READING TEXT START

The people of Maryland very early taxed themselves in various ways on exports and imports, directly and indirectly, for the support of schools. Though independent State action was not so clearly developed as in the case of Virginia, there nevertheless existed a grand concep tion of a State system of education in colonial Maryland, however imperfectly realized.

The Carolinas afford striking examples of early struggles for educational enlightenment. No sooner did the sovereign consciousness of these free, independent, and responsible Commonwealths awaken than the people began to vote for the higher education. North Carolina was the second State in the Union to declare boldly in her Constitution for a State university. South Carolina fostered and aided colonial schools, and finally declared for a State college which afterward developed into a university. In the support of State institutions the Carolinas have been zealous and constant.

In Georgia, separate and isolated communities established schools of higher learning. Academies are coeval with the organization of counties. In the first Constitution (1777) it was declared that county schools should be supported by the State, and six years thereafter the Legisla ture gave to each county one thousand acres of land for the support of these schools. But what is more remarkable, three years before the enactment of the famous Ordinance of 1787, the Legislature of Georgia granted forty thousand acres for founding a university.

READING TEXT END
EXERCISE DATA START

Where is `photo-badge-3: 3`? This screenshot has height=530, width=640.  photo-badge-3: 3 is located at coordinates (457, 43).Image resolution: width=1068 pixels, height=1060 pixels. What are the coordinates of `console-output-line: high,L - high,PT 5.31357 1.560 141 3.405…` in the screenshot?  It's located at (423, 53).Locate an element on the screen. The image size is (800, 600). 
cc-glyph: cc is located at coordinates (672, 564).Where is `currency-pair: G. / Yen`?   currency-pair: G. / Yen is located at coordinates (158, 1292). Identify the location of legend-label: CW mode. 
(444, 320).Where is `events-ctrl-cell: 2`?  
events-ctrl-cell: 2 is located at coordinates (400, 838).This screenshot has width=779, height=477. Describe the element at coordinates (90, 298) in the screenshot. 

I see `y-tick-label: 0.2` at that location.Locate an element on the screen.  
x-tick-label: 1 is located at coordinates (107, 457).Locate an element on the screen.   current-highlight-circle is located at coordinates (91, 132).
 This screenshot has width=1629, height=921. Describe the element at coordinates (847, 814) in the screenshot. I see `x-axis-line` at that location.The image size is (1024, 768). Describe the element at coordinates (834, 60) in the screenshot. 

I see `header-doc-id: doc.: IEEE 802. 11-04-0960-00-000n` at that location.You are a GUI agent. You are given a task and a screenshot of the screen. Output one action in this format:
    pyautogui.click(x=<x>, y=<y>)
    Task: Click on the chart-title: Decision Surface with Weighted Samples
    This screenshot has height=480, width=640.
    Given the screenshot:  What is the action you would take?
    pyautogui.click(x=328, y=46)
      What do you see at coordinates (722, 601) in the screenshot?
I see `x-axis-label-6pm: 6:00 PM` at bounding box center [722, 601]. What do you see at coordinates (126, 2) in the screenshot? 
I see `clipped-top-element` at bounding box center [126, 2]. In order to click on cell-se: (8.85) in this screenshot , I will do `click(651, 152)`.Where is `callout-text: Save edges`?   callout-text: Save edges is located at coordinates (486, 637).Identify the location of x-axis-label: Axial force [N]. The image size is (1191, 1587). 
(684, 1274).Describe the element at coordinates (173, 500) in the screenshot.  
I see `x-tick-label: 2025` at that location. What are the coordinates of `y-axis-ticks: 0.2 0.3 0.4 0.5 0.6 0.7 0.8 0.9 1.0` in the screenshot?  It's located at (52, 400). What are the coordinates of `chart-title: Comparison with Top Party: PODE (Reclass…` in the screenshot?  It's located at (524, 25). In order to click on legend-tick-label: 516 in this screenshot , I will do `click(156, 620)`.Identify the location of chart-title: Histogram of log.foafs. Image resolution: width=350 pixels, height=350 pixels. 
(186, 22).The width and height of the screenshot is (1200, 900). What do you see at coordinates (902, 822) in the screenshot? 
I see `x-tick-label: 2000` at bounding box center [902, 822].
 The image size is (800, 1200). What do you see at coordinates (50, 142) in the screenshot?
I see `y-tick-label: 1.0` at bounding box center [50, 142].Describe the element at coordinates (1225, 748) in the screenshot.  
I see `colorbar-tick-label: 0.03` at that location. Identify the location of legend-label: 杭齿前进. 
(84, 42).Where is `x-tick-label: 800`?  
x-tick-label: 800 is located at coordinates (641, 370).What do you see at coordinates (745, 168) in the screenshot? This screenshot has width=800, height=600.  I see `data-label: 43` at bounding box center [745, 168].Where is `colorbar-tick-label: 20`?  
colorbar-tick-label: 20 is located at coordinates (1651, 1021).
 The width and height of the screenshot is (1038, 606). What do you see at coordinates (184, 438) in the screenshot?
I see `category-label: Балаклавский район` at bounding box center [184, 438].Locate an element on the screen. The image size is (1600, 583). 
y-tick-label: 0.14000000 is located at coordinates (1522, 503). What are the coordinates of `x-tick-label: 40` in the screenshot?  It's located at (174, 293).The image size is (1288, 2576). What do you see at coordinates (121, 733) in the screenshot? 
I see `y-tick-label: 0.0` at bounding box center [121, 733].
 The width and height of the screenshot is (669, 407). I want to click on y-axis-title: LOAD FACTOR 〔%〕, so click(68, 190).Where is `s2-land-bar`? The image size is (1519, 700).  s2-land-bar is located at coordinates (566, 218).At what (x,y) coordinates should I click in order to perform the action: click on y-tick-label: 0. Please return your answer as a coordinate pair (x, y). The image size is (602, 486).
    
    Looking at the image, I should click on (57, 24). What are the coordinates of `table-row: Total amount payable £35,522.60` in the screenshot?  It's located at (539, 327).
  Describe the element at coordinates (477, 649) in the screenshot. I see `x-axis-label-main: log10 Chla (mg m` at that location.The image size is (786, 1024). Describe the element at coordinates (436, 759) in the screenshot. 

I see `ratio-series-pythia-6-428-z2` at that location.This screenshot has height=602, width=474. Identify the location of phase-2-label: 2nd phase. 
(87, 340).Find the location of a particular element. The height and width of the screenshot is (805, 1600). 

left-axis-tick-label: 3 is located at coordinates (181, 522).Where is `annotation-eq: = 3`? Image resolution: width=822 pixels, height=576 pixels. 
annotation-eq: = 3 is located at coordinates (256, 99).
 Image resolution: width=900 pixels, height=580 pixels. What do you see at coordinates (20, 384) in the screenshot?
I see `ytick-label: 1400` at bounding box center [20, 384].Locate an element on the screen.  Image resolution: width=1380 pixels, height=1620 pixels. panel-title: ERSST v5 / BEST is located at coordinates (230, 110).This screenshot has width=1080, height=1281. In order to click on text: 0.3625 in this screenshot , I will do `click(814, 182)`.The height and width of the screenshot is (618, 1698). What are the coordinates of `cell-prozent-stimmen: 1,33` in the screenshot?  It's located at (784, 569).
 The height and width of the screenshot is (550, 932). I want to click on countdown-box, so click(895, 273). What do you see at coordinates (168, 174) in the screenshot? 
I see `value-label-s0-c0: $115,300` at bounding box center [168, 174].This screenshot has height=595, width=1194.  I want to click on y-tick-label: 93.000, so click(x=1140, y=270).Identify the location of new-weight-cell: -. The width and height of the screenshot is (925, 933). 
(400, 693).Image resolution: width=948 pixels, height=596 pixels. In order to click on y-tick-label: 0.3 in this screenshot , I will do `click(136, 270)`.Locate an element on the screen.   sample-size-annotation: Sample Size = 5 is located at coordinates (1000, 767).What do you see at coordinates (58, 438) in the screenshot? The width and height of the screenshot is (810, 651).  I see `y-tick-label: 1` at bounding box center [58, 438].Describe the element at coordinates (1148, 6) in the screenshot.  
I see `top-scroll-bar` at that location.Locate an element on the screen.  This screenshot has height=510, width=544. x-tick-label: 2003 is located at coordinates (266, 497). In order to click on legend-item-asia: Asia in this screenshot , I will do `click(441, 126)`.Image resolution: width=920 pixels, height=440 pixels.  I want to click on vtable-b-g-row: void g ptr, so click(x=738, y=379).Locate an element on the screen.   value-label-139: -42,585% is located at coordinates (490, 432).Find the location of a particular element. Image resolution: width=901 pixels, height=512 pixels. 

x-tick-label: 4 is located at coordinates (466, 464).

EXERCISE DATA END

*WORK REQUEST A*:
Using the passage on colonial education, decide whether each statement agrees with it: (i) North Carolina was the first State to declare for a State university in its Constitution; (ii) Georgia's first Constitution dates from 1777; (iii) Georgia's Legislature granted forty thousand acres to found a university. Answer yes or no for each and quote the words that decide it.
*WORK REQUEST B*:
Rewrite the stretch of the passage on colonial education from "In Georgia, separate" through "founding a university.", changing "Academies" to "Seminaries".

*PROBLEM SOLUTION A*:
(i) No: "North Carolina was the second State in the Union to declare boldly in her Constitution for a State university."
(ii) Yes: "In the first Constitution (1777) it was declared that county schools should be supported by the State"
(iii) Yes: "the Legislature of Georgia granted forty thousand acres for founding a university."

*PROBLEM SOLUTION B*:
In Georgia, separate and isolated communities established schools of higher learning. Seminaries are coeval with the organization of counties. In the first Constitution (1777) it was declared that county schools should be supported by the State, and six years thereafter the Legisla ture gave to each county one thousand acres of land for the support of these schools. But what is more remarkable, three years before the enactment of the famous Ordinance of 1787, the Legislature of Georgia granted forty thousand acres for founding a university.